Police in California warn residents to leave convicted sexual predator alone

REDDING, California (WJW) - Police in Redding, California are warning residents not to act out against a convicted sexual predator who is once again living in their city.

Daniel Selovich, who legally changed his named to Pirate, was arrested in New Mexico back in 2010 for a Redding rape case, KRCR reported.

He pleaded no contest and served four years in prison.

He was released in 2015 and moved to Fairbanks, Alaska, according to KRCR.

The Anchorage Daily News said Pirate was accused of holding a woman captive at a remote cabin for five weeks. The alleged victim told police Pirate sexually assaulted her and beat her. The woman was rescued by a helicopter and Pirate was charged with rape and kidnapping, the newspaper reported. Charges were dismissed shortly after the woman died of a drug overdose. Prosecutors said she was a "necessary" witness.

In 2018, the Las Vegas Review-Journal reported that Pirate was sentenced to five years behind bars for a sex crime he committed against a woman in a wheelchair back in 2004. It's unclear whether he served any of that sentence.
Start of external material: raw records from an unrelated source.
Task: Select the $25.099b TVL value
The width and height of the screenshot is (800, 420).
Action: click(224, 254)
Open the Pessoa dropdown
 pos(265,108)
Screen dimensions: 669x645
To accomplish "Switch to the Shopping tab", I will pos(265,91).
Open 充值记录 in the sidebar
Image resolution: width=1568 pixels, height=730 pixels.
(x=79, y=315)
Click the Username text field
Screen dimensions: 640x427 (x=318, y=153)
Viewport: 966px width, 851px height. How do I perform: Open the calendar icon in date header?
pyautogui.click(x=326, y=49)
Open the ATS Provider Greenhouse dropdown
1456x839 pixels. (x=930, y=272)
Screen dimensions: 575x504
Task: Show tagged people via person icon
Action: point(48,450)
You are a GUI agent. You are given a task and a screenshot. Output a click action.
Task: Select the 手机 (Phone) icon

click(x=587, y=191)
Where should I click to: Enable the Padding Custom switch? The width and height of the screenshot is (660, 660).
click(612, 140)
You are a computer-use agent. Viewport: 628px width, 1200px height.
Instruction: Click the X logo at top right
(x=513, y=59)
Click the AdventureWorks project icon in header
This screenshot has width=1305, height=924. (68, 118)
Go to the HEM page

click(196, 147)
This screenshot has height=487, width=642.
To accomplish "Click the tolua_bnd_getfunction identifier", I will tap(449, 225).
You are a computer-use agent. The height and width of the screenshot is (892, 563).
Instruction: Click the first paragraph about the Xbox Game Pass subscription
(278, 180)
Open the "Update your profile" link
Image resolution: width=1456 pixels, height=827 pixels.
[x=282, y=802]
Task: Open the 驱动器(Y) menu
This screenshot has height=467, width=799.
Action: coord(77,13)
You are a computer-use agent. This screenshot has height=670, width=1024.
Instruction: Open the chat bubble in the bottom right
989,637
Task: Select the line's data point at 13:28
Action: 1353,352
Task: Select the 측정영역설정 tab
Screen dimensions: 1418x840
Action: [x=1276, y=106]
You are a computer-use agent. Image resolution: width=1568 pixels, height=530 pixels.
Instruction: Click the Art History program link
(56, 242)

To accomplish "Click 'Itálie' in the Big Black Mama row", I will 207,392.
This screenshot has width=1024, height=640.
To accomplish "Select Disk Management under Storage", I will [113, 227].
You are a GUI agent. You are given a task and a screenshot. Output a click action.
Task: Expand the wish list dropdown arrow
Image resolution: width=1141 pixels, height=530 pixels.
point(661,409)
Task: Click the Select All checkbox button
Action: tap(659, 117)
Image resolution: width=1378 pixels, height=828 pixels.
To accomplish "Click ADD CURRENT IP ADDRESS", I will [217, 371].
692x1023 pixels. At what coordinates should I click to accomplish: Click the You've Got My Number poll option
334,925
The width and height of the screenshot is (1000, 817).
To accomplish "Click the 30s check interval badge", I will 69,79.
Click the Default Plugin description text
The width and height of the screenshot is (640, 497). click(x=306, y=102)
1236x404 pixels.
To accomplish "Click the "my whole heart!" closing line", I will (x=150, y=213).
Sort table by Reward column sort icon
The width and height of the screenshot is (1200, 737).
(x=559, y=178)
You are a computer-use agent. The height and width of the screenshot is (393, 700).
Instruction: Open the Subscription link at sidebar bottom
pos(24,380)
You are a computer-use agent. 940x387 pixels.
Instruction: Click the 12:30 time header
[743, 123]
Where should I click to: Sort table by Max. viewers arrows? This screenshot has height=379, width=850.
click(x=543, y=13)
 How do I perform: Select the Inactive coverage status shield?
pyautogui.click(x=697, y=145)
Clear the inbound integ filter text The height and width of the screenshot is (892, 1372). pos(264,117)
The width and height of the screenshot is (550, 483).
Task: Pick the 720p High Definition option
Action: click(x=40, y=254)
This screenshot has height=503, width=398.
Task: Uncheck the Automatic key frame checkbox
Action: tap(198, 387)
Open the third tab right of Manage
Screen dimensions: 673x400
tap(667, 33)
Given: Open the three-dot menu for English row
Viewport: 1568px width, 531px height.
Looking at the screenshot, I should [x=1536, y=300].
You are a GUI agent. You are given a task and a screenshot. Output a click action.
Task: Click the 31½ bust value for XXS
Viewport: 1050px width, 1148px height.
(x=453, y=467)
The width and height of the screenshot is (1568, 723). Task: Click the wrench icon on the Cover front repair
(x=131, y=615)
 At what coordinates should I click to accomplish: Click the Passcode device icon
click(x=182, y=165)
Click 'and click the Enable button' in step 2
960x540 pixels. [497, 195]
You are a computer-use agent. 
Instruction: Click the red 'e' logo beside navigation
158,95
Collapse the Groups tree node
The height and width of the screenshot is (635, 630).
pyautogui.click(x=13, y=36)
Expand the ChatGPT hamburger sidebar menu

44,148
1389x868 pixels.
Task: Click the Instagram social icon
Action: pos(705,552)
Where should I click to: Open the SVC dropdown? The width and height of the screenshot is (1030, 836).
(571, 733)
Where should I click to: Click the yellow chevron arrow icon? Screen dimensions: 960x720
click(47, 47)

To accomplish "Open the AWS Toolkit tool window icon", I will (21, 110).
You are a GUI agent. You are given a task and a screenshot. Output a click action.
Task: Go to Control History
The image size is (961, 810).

A man who lives in Fairbanks posted a video to Facebook back in December of a confrontation he had with Pirate. Thomas Bailey called Pirate a "serial rapist" and told him he needs to leave.

**WARNING: The below video contains language that some may find offensive

"I just feel like women who are victims of sexual violence needed a voice so I was telling him to get out of Alaska," Bailey told KRCR.

On Sunday, the Redding Police Department posted Pirate's mugshot to Facebook and said, "We are aware that Daniel Selovich (Pirate) is back in Redding. He was contacted by officers earlier in the day and is not currently wanted for any crimes."

Redding police told KRCR that Pirate wants to stay in their community.

"Don't try to grab him or attack him if you see Pirate out and about," Sgt. Todd Cogle told KRCR . "I live here and I have loved ones here as well. I know it's worrying to know that he is on the streets but he is a free man. You have to treat him like every other man you see on the street."

Police said Pirate told them he doesn't feel safe.

"He has a substantial criminal history and at this point he has paid his debt for what he's been convicted of," Cogle said.